§ TASK INSTRUCTIONS
Please repeat the lines below, exactly and only, from the one that holds "This screenshot has width=1920, height=1080." through the one that holds "Click the search".
-- PROVIDED MATERIAL follows --
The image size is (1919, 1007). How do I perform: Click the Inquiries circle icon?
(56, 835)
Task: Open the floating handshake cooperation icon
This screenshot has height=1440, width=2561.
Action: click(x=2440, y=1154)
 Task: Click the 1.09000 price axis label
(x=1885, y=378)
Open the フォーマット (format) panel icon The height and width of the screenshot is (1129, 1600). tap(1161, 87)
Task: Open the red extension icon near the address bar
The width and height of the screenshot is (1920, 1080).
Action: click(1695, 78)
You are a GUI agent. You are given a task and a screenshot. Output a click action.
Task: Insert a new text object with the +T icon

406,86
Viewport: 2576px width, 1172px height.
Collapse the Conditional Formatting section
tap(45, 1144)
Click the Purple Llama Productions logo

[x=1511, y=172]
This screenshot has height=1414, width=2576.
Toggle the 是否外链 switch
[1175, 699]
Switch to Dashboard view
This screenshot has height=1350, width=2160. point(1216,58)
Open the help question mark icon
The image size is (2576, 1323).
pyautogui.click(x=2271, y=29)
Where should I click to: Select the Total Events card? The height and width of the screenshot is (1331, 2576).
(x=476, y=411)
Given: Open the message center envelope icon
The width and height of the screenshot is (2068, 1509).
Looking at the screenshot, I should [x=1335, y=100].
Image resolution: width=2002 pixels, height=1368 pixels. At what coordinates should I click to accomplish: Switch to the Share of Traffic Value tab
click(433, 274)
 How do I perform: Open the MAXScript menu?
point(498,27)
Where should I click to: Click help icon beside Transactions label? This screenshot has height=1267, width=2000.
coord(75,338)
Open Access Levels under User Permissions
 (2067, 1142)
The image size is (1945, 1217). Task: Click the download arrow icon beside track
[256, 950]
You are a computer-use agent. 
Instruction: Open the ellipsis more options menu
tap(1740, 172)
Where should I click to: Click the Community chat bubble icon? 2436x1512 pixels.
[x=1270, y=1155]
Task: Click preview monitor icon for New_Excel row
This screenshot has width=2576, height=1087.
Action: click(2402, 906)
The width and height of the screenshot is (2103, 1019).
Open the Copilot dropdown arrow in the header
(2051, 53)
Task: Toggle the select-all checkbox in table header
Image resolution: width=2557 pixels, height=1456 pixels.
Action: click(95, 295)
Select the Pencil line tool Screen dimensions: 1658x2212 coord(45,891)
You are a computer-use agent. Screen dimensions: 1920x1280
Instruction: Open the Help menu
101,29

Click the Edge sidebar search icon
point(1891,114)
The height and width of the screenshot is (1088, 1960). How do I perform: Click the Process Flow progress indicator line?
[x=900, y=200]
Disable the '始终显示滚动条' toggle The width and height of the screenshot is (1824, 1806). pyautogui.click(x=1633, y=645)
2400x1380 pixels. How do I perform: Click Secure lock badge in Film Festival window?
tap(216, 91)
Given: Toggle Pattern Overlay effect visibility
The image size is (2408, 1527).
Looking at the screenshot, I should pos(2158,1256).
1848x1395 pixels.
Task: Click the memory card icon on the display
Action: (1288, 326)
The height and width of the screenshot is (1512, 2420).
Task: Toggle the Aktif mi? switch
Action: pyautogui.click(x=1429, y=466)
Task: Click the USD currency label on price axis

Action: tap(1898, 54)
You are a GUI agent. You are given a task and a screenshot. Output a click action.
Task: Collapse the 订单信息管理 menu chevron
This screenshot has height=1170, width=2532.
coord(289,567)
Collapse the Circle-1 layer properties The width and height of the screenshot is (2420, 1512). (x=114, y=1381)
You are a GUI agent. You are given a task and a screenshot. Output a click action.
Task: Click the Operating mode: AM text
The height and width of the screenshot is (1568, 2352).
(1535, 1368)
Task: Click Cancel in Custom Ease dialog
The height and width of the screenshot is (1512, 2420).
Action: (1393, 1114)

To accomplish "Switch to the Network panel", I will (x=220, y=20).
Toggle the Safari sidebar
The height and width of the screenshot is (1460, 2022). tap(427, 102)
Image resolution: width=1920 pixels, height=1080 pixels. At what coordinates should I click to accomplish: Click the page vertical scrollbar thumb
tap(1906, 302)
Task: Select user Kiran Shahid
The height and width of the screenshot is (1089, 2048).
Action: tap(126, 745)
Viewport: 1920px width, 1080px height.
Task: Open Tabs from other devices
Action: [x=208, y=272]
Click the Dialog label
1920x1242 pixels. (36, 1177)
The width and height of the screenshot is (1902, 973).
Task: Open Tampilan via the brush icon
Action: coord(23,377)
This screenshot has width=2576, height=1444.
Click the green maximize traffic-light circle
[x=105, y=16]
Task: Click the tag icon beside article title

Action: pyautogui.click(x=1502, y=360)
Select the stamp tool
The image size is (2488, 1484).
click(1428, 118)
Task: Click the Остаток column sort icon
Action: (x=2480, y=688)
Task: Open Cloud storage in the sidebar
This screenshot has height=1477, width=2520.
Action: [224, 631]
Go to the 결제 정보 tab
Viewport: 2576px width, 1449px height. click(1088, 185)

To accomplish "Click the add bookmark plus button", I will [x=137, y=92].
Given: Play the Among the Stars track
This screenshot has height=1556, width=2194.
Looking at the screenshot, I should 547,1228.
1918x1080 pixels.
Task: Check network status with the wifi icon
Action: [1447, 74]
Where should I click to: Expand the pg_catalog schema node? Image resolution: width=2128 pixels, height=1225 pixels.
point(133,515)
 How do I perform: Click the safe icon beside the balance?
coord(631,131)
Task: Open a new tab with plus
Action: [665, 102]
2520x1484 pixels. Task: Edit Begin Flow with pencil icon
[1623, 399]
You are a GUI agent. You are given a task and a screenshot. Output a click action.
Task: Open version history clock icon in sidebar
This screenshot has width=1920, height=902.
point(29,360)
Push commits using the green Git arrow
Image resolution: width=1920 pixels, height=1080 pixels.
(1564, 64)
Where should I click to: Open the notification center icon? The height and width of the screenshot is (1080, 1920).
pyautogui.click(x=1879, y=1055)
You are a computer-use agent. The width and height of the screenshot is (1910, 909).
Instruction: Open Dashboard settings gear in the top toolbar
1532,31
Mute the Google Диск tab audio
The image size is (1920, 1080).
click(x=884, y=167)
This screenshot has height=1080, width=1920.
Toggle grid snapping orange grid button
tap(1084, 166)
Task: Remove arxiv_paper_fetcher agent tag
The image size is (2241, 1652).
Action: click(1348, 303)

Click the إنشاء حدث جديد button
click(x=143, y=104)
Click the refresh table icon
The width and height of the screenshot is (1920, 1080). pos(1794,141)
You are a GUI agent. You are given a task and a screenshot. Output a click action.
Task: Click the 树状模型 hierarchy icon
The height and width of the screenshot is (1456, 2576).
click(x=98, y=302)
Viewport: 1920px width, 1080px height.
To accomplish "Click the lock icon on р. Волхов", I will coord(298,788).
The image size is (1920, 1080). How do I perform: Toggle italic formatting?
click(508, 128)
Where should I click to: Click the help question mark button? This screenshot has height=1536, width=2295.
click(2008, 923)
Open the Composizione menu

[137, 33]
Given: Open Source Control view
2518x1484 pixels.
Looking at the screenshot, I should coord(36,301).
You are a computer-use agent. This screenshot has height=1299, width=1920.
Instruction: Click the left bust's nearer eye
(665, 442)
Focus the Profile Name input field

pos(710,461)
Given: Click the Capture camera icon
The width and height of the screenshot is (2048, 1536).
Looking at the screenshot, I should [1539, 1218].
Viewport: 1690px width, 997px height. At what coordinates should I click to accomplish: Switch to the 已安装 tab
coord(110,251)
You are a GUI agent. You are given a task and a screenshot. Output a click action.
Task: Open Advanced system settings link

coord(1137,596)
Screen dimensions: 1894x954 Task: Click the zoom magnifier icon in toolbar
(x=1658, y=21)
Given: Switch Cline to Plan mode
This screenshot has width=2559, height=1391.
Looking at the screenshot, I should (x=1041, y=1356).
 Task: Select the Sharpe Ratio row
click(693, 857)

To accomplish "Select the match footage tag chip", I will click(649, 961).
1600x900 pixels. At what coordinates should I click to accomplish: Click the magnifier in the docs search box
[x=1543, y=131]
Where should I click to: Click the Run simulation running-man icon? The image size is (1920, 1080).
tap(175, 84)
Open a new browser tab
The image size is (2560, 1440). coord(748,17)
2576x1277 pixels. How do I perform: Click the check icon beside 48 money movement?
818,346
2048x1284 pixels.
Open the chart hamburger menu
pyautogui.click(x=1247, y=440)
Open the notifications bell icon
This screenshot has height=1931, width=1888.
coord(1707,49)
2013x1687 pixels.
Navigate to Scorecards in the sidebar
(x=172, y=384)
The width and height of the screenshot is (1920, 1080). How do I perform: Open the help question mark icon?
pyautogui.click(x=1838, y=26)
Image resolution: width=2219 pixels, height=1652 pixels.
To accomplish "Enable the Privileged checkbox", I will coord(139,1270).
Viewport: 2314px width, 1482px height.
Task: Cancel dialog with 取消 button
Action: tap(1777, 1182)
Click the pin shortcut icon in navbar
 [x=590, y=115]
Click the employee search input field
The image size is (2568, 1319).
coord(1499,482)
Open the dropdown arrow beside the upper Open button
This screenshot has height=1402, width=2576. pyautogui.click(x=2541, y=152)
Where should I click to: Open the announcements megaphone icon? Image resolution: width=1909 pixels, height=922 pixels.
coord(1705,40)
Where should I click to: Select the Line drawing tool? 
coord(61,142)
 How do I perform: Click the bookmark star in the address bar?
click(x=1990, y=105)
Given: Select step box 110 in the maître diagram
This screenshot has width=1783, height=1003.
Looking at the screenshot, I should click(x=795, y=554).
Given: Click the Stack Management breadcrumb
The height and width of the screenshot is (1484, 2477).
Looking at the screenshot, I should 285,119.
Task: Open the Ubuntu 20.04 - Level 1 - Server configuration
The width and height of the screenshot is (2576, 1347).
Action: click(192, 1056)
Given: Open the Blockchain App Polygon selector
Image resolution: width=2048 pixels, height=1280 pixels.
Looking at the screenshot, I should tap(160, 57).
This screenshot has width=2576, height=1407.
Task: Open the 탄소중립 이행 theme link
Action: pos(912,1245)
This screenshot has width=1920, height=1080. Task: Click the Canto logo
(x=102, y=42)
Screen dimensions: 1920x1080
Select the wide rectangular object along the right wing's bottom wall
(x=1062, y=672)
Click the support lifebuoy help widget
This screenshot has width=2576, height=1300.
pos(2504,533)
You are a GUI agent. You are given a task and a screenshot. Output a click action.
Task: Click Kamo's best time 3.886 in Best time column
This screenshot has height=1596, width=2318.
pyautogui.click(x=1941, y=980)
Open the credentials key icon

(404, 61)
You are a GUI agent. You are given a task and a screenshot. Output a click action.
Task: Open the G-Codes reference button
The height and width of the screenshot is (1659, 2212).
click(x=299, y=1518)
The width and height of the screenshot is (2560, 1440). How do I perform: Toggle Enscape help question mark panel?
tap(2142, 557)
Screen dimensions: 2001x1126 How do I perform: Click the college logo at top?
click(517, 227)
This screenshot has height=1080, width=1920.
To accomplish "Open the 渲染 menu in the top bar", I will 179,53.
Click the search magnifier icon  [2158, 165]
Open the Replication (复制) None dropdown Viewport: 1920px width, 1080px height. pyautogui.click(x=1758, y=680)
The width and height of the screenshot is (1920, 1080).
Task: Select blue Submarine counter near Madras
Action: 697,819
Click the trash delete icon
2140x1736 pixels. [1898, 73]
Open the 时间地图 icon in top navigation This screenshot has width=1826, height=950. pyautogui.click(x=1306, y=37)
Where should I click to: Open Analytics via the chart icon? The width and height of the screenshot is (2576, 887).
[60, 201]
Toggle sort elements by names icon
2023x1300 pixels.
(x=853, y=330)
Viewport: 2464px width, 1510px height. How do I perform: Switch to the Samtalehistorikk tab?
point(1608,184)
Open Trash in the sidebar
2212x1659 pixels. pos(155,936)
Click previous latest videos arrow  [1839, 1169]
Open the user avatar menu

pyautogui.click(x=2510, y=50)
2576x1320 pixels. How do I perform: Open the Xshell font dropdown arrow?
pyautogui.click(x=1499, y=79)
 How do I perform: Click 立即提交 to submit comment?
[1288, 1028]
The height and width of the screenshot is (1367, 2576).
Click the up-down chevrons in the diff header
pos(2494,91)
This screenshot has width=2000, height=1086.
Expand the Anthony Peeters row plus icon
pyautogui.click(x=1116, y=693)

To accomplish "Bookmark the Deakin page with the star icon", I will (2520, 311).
-- PROVIDED MATERIAL concluded --
§ ANSWER TO THIS PROBLEM
This screenshot has width=1920, height=1080. Task: Click the Canto logo
(x=102, y=42)
Screen dimensions: 1920x1080
Select the wide rectangular object along the right wing's bottom wall
(x=1062, y=672)
Click the support lifebuoy help widget
This screenshot has width=2576, height=1300.
pos(2504,533)
You are a GUI agent. You are given a task and a screenshot. Output a click action.
Task: Click Kamo's best time 3.886 in Best time column
This screenshot has height=1596, width=2318.
pyautogui.click(x=1941, y=980)
Open the credentials key icon

(404, 61)
You are a GUI agent. You are given a task and a screenshot. Output a click action.
Task: Open the G-Codes reference button
The height and width of the screenshot is (1659, 2212).
click(x=299, y=1518)
The width and height of the screenshot is (2560, 1440). How do I perform: Toggle Enscape help question mark panel?
tap(2142, 557)
Screen dimensions: 2001x1126 How do I perform: Click the college logo at top?
click(517, 227)
This screenshot has height=1080, width=1920.
To accomplish "Open the 渲染 menu in the top bar", I will 179,53.
Click the search magnifier icon  [2158, 165]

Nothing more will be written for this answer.